Savage: We don't need to eradicate the gay stereotypical voice from film or TV, because some gay people sound like that, some gay kids sound like that. We need positive portrayals of that gay voice to balance it out. I don't want the gay villain to go away. I know some gay people who are really shitty, and kind of villainous. So the gay villain needs to be there.
Let Disney feel guilty about The Lion King and Aladdin, but let them make a movie where that voice is in the mouth of somebody who is a hero and not trying to kill the cub.
How is the gay voice portrayed on our film and TV now? I mean, you show that brutal Louis C.K. joke where he says he doesn't have a problem with gay men as long as they don't say anything “faggy.”
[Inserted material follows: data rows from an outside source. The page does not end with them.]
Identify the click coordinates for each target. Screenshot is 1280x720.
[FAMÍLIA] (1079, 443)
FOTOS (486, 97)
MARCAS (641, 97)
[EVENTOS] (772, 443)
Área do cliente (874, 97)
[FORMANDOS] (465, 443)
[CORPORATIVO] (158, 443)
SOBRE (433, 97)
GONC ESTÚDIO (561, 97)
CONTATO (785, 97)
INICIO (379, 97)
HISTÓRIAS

is funny. There's an extra bit on that subject that he doesn't do. He doesn't really indict himself in the end for his homophobia informing his reaction to that voice. But I do think that he portrays honestly where a lot of straight guys are right now, which is [they're] fine with gay dudes, fine with gay sex, [but] don't act like a fag. The missing piece is, some guys aren't acting. Faggy is what they are and that shouldn't be a problem.
Thorpe: I think we're doing well in terms of the gay voice. There are a lot of gay voices in popular culture. Jesse Tyler Ferguson on Modern Family, or Ross the Intern [from The Tonight Show with Jay Leno]
Savage: MSNBC, that's where you see gay voices. They have a lot of gay talking heads. Jonathan Capehart...
Thorpe: One of the reasons why I love Tim Gunn and love that he's in the movie...
Savage: Oh my God, Tim Gunn. Tim Gunn is the antidote to Jaffar.
Thorpe: Tim and Carson Kressley, for me, kind of pioneered this wave of sissies on reality TV, and usually style-related reality shows. But I love that. That's a part of our culture and our country needs men who are joyful and silly and giddy and smart and witty. So I think in some ways, we're having a little bit of a renaissance of sounding gay.
Savage: I think what's informing that is that so many gay people who are out now are well integrated into the culture and on their own terms. This idea that we've been assimilated is bullshit. We have carved out a space for ourselves in this culture where we are ourselves. That's what Tim Gunn and Carson Kressley have done. They've really pushed into the culture and been visible and audible in this way that gay people weren't for a very long time.